雪舟の没後およそ一世紀、毛利輝元は、原直治という絵師に雪舟の旧居「雲谷庵」と「山水長巻」を与え、雪舟流の正統を継ぐよう命じた。直治は雲谷等顔(1547〜1618)と名を改め、この拝領を核として一派を起こす。雪舟のアトリエと代表作を所持していること、それ自体が画派の正統性の根拠となった。「山水長巻」は単なる収蔵品ではなく、雲谷流の画法が流れ出す源、門外不出の画本として扱われたのである。
等益は等顔の子で、雲谷派の二代目にあたる。みずから「雪舟四代」を称した。父よりも明るく均衡のとれた、幾何学的とも評される画風をもち、技術の面では早くに父をしのいだといわれる。本作はその等益の手になる。
一つの図様を二度用いる
作者を等益とみる根拠は、絵巻に添えられた一文にある。等益の死後、正保3年(1646)、僧の天祐紹杲が、等益の次男・等爾の依頼を受けて跋を記した。この文章を、画風の検討や等益筆の模本に関する記録とつき合わせることで、作品の来歴が読み直された。
そこから浮かび上がるのは、静かな家の戦略である。原本の「山水長巻」は、長男・等与が相続した。等与は本家を継ぎ、のちにみずから「雪舟五代」を名乗っている。一方、この副本は次男・等爾に与えられた。つまり等益は、画派の秘伝の画本を実寸で写しとり、分家にも本家に準じる宝を持たせようとしたのである。等爾が天祐紹杲に依頼した跋は、この取り決めを補強し、副本に独自の格を与えるものだった。等与・等爾の兄弟が異例にも同時に法橋に叙せられたことも、こうした構図とよく符合する。

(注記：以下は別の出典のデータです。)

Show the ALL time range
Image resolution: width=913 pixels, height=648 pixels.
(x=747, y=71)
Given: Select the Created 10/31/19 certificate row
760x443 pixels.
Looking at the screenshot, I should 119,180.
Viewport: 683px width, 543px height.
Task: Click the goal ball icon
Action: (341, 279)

副本が単独で評価された理由はここにある。近世の画派が創設の手本をどのように継承し、その過程で分家をどう支えたのか。これほど具体的に示す作例は多くない。本作は、一つの工房における系譜・所持・教授のあり方を残す稀有な記録であり、後世が雪舟をいかに受け止め、用いたかを考えるうえでの手がかりでもある。2023年までは等顔の筆とされてきたが、精査の結果、筆者は等益に改められ、原本の影から引き出された。
等益の筆が示すもの
忠実な写しとはいえ、機械的な複製ではない。求められたのは、16メートルにおよぶ雪舟の構図を、季節の運びごと正確に再現することであり、本作はその枠組みを保っている。それでいて、筆づかいには等益らしさがはっきり出る。雪舟の筆がときに張りつめた緊張をはらむのに対し、等益はより堅固な構成と、冷静で整然とした形態感覚に向かう。独立した作品にも通じる、あの幾何学的な明快さである。専門家がこの絵巻を高く評価するのは、この二重性、すなわち手本に忠実でありながら一個の絵画として自立している点にある。

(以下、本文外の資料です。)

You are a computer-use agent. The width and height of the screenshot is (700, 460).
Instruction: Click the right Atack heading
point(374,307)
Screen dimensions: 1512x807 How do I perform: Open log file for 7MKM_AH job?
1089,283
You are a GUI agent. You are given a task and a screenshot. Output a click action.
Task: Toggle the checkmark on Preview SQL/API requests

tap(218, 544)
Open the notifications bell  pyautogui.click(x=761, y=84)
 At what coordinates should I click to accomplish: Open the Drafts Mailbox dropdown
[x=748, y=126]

訪れる者にとっての楽しみは、比べて見ることだろう。展示の機会があれば、17世紀の画家が15世紀の巨匠をどう読み解いたか、どこを正確になぞり、どこで自身の気質が前に出たかをたどることができる。初公開の折にそうであったように、国宝の原本と並べて眺めれば、二巻の絵巻は二百年を隔てた対話となる。
防府で見る
毛利博物館は、萩(長州)藩主であり近代には公爵の地位にあった毛利家の旧本邸を公開したものである。20世紀初めに完成した本邸は平成23年(2011)に重要文化財に指定され、これを囲む庭園は平成8年(1996)に国の名勝となった。敷地はおよそ8万4千平方メートル。松並木の道、芝生、大きな池が広がり、一度の訪問で収蔵品・邸宅・庭園をあわせて巡ることができる。

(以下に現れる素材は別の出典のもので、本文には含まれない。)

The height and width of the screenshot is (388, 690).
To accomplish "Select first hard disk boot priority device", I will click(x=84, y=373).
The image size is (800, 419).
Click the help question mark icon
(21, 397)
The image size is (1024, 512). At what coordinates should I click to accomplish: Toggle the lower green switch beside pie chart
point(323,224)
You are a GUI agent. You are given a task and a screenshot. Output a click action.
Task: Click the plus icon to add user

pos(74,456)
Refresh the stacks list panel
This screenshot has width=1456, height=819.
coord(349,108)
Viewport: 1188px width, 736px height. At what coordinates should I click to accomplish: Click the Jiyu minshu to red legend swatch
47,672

ただし、最も注意したい点が一つある。本作は長大で傷みやすいため、常設展示はされていない。公開はおりおりの特別展に限られ、初めて人前に出たのは2023年の秋、ほかの新指定の雲谷派作品とともにであった。この絵巻、あるいは雪舟の原本を目当てに足を運ぶなら、事前に展示の予定を確かめておきたい。開館は9時から17時(入館は16時半まで)で、年末は休館となる。JR防府駅から防長バスで約6分、阿弥陀寺行きに乗り「毛利本邸入口」で下車する。学問の神をまつる古社・防府天満宮も近く、博物館とあわせて訪ねるのにちょうどよい。
Q&A
- 毛利博物館に行けば、いつでもこの絵巻を見られますか。
- いいえ。長大で光に弱い絵巻のため、常設展示はされておらず、公開はおりおりの特別展に限られます。初公開は2023年秋でした。これを目当てに訪ねる場合は、事前に展示予定をご確認ください。
- これは雪舟の有名な絵巻と同じものですか。
- いいえ。本作は雲谷等益による実寸の写しです。原本は雪舟が文明18年(1486)に描いた「山水長巻」で、国宝に指定され、同じく毛利博物館が所蔵しています。
- 写しがなぜ文化財に指定されるのですか。
- 単なる模写にとどまらないためです。雲谷派が創設の手本をどう継承し、分家に同等の宝を持たせたかを示す資料であり、かつ等益自身の筆になる優れた絵画でもあります。作者を等顔から等益に改める研究を経て、2023年に単独指定されました。
- 雲谷派とはどのような画家たちですか。
- 雲谷等顔を祖とする水墨画の一派です。等顔は毛利家から雪舟の旧居と代表作を与えられ、雪舟流の正統を継ぐと称しました。代々毛利家の絵師を務め、萩を拠点に江戸後期まで続きました。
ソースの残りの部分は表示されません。